--- Consignes ---
a) Imprimez le passage de l'entretien qui commence à « Alain de Benoist, fondateur » et se termine à « ce cheminement ? ».
b) Résumez l'entretien en deux phrases.
c) Traduisez en anglais cette phrase de l'entretien : « Le tournant essentiel a été pour moi la décision du Général de quitter le commandement intégré de l’OTAN pour empêcher la France d’être vassalisée. »

Alain de Benoist, fondateur du GRECE, explique comment la réflexion fit de lui et de ses amis des gaulliens, à défaut d’être gaullistes… Entretien réalisé par Nicolas Gauthier.
Nicolas Gauthier : Historiquement, le GRECE est né d’un milieu marqué par un fort antigaullisme, celui de 1945 comme celui de 1962. Pourtant, la revue « Eléments », qui en est proche, a été la première à poser la question en d’autres termes : à défaut d’être gaulliste, peut-on être gaullien ? Pouvez-vous nous expliquer ce cheminement ?
Alain de Benoist : C’est surtout vrai de l’antigaullisme de 1962, ne serait-ce que pour une question de génération : mon adolescence, ce n’est pas la Libération, mais la guerre d’Algérie. Si la plupart des membres du GRECE n’en sont pas restés à cette époque, c’est qu’ils savaient qu’en politique, les rancœurs ne mènent pas à grand-chose. Face à une droite prisonnière de ses anciennes querelles, qui n’en finissait pas de remâcher ses amertumes, nous avons été plus réflexifs que réactifs. Le Général nous est vite apparu comme le seul homme qui disait « non ». Non à la politique des blocs héritée de Yalta, non à la dépendance vis-à-vis de Washington. Non aux partis, aux coteries, aux « comités Théodule ». Et oui à tous les peuples qui veulent être libres !
Le tournant essentiel a été pour moi la décision du Général de quitter le commandement intégré de l’OTAN pour empêcher la France d’être vassalisée. C’était en 1966. L’extrême droite manifestait alors sa solidarité avec le Sud-Vietnam soutenu par les États-Unis. Moi, j’ai applaudi à la défaite américaine lors de la chute de Saïgon. J’ai aussi applaudi au discours de Pnom-Penh. Et à la tournée québécoise (“Vive le Québec libre !”, juillet 1967). Avec de Gaulle, le “monde libre” cessait d’être la seule alternative possible au système soviétique. C’était déjà l’ébauche d’une troisième voie.
NG : Aujourd’hui, tout le monde se dit plus ou moins gaulliste, mais plus personne ne l’est vraiment. Votre avis ?
AdB : « Le Général s’éloigne alors qu’on le célèbre », estimait tout récemment Philippe de Saint-Robert (Juin 40 ou les paradoxes de l’honneur, CNRS Editions). Tout le monde se dit-il encore aujourd’hui plus ou moins gaulliste ? Il me semble que c’est de moins en moins vrai. Les jeunes n’ont pas connu de Gaulle. Les moins jeunes l’ont souvent oublié. Les hommes politiques l’ont enterré – parfois sous les fleurs.

--- Entrées de données enregistrées ---
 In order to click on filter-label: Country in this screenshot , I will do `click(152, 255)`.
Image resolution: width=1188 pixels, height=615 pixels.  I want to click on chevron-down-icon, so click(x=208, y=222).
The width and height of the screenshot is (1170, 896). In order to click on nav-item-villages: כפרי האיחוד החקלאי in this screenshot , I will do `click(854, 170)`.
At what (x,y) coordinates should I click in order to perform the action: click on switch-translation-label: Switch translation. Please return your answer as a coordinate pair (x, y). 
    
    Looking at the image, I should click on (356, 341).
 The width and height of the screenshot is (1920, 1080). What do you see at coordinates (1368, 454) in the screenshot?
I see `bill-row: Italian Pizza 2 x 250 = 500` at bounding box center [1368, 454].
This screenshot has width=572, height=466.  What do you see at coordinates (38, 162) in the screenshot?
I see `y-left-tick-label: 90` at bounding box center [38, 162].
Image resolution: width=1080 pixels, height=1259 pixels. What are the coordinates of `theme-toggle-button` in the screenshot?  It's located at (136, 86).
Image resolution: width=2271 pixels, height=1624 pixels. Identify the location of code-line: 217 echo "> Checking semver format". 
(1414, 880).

--- Réponses attendues ---
a)
Alain de Benoist, fondateur du GRECE, explique comment la réflexion fit de lui et de ses amis des gaulliens, à défaut d’être gaullistes… Entretien réalisé par Nicolas Gauthier.
Nicolas Gauthier : Historiquement, le GRECE est né d’un milieu marqué par un fort antigaullisme, celui de 1945 comme celui de 1962. Pourtant, la revue « Eléments », qui en est proche, a été la première à poser la question en d’autres termes : à défaut d’être gaulliste, peut-on être gaullien ? Pouvez-vous nous expliquer ce cheminement ?

b) Alain de Benoist, fondateur du GRECE, explique que ses amis et lui, plus réflexifs que réactifs face à une droite prisonnière de ses anciennes querelles, ont vu dans le Général le seul homme qui disait « non » à la politique des blocs héritée de Yalta et à la dépendance vis-à-vis de Washington. Il situe son tournant essentiel en 1966, avec la décision de quitter le commandement intégré de l'OTAN, et juge qu'il est aujourd'hui de moins en moins vrai que tout le monde se dise gaulliste.

c) For me, the essential turning point was the General's decision to leave NATO's integrated command in order to prevent France from being made a vassal.